Dataset items:

# # #

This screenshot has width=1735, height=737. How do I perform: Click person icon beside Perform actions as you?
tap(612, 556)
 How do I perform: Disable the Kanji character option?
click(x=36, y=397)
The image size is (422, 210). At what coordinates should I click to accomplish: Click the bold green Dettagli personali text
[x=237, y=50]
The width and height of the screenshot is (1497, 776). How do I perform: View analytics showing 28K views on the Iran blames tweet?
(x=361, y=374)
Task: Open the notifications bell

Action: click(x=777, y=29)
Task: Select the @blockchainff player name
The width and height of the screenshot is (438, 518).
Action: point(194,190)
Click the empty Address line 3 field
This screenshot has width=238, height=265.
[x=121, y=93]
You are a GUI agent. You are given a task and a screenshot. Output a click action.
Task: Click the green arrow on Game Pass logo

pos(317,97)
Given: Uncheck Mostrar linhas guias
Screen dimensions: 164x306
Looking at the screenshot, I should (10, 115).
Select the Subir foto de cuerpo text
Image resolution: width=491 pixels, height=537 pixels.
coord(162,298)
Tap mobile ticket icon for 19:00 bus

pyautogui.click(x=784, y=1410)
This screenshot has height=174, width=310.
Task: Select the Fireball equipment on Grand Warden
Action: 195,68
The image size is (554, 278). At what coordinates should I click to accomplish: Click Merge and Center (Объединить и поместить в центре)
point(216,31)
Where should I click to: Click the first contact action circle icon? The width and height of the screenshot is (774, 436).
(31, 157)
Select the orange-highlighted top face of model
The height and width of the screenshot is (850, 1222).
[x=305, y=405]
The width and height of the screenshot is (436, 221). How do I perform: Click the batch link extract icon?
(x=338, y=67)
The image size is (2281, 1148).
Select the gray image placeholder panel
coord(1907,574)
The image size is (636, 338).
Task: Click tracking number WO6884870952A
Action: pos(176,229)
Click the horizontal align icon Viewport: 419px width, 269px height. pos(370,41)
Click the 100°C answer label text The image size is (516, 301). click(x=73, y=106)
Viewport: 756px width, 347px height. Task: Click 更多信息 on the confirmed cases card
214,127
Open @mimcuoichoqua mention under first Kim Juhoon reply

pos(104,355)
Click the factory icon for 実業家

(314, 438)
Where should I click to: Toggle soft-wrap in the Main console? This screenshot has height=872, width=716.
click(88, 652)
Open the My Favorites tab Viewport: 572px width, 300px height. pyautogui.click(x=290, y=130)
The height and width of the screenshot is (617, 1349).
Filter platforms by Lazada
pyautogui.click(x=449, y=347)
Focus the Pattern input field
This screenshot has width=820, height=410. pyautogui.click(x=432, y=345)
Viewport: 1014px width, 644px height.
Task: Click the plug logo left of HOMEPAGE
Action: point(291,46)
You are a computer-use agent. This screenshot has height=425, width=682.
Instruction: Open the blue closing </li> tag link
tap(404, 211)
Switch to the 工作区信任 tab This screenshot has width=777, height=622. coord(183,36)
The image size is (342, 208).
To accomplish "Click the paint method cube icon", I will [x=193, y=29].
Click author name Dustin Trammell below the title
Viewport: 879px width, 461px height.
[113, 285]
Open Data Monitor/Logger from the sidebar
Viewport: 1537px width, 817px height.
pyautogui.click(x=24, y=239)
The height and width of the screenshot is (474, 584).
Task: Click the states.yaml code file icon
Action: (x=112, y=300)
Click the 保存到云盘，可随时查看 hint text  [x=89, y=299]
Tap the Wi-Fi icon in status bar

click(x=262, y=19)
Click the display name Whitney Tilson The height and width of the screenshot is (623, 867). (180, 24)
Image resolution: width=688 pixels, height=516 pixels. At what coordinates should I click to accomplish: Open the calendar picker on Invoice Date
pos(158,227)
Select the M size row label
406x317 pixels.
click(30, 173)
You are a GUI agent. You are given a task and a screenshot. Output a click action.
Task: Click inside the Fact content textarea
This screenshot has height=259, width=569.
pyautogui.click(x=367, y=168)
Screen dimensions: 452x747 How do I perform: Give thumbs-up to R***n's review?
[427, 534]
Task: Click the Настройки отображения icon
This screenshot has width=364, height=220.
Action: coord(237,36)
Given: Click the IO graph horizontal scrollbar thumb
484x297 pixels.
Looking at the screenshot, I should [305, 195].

# # #

-- WHAT YOU WILL DO --
Pick each line holding the word "horizontal" out of the data and copy it.

-- SOLUTION TO THE PROBLEM --
Click the horizontal align icon Viewport: 419px width, 269px height. pos(370,41)
Given: Click the IO graph horizontal scrollbar thumb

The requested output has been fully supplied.